=== Begin Enclosure ===
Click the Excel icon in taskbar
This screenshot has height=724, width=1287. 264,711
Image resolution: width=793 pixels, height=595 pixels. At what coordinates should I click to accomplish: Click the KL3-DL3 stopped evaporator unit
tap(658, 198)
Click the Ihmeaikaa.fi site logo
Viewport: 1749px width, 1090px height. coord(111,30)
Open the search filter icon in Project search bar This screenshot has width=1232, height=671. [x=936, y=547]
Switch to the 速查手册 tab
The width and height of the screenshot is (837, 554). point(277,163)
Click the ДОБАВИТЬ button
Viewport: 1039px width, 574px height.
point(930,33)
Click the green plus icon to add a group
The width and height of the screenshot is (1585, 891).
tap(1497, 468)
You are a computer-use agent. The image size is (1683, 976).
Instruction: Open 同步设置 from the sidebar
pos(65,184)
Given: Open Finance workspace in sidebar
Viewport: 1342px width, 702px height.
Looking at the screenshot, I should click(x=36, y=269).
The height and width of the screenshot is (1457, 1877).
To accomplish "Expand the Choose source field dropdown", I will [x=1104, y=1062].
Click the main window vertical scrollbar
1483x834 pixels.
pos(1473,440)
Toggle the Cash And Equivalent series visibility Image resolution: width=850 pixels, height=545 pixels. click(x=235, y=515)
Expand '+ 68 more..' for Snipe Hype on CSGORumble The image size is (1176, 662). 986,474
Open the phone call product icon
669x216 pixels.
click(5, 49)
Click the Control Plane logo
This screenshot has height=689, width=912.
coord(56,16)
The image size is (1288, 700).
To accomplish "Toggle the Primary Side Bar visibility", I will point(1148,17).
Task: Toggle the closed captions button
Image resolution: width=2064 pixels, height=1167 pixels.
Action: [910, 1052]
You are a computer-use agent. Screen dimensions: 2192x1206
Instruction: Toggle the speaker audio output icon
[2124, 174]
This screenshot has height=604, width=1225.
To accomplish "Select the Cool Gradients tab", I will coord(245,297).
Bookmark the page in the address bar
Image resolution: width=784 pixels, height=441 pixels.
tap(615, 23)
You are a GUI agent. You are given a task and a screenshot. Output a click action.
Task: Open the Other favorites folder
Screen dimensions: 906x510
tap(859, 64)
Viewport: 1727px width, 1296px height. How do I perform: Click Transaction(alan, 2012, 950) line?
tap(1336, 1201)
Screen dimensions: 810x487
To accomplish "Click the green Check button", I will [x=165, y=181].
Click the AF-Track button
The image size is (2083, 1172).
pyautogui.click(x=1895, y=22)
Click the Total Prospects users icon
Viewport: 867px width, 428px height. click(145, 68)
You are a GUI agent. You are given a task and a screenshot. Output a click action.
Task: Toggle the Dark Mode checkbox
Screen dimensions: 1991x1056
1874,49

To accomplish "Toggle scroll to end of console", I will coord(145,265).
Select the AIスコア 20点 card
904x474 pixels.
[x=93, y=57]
=== End Enclosure ===
## Task requirements
For each line in the data, set it down again exactly.

## Exercise result
Click the Excel icon in taskbar
This screenshot has height=724, width=1287. 264,711
Image resolution: width=793 pixels, height=595 pixels. At what coordinates should I click to accomplish: Click the KL3-DL3 stopped evaporator unit
tap(658, 198)
Click the Ihmeaikaa.fi site logo
Viewport: 1749px width, 1090px height. coord(111,30)
Open the search filter icon in Project search bar This screenshot has width=1232, height=671. [x=936, y=547]
Switch to the 速查手册 tab
The width and height of the screenshot is (837, 554). point(277,163)
Click the ДОБАВИТЬ button
Viewport: 1039px width, 574px height.
point(930,33)
Click the green plus icon to add a group
The width and height of the screenshot is (1585, 891).
tap(1497, 468)
You are a computer-use agent. The image size is (1683, 976).
Instruction: Open 同步设置 from the sidebar
pos(65,184)
Given: Open Finance workspace in sidebar
Viewport: 1342px width, 702px height.
Looking at the screenshot, I should click(x=36, y=269).
The height and width of the screenshot is (1457, 1877).
To accomplish "Expand the Choose source field dropdown", I will [x=1104, y=1062].
Click the main window vertical scrollbar
1483x834 pixels.
pos(1473,440)
Toggle the Cash And Equivalent series visibility Image resolution: width=850 pixels, height=545 pixels. click(x=235, y=515)
Expand '+ 68 more..' for Snipe Hype on CSGORumble The image size is (1176, 662). 986,474
Open the phone call product icon
669x216 pixels.
click(5, 49)
Click the Control Plane logo
This screenshot has height=689, width=912.
coord(56,16)
The image size is (1288, 700).
To accomplish "Toggle the Primary Side Bar visibility", I will point(1148,17).
Task: Toggle the closed captions button
Image resolution: width=2064 pixels, height=1167 pixels.
Action: [910, 1052]
You are a computer-use agent. Screen dimensions: 2192x1206
Instruction: Toggle the speaker audio output icon
[2124, 174]
This screenshot has height=604, width=1225.
To accomplish "Select the Cool Gradients tab", I will coord(245,297).
Bookmark the page in the address bar
Image resolution: width=784 pixels, height=441 pixels.
tap(615, 23)
You are a GUI agent. You are given a task and a screenshot. Output a click action.
Task: Open the Other favorites folder
Screen dimensions: 906x510
tap(859, 64)
Viewport: 1727px width, 1296px height. How do I perform: Click Transaction(alan, 2012, 950) line?
tap(1336, 1201)
Screen dimensions: 810x487
To accomplish "Click the green Check button", I will [x=165, y=181].
Click the AF-Track button
The image size is (2083, 1172).
pyautogui.click(x=1895, y=22)
Click the Total Prospects users icon
Viewport: 867px width, 428px height. click(145, 68)
You are a GUI agent. You are given a task and a screenshot. Output a click action.
Task: Toggle the Dark Mode checkbox
Screen dimensions: 1991x1056
1874,49

To accomplish "Toggle scroll to end of console", I will coord(145,265).
Select the AIスコア 20点 card
904x474 pixels.
[x=93, y=57]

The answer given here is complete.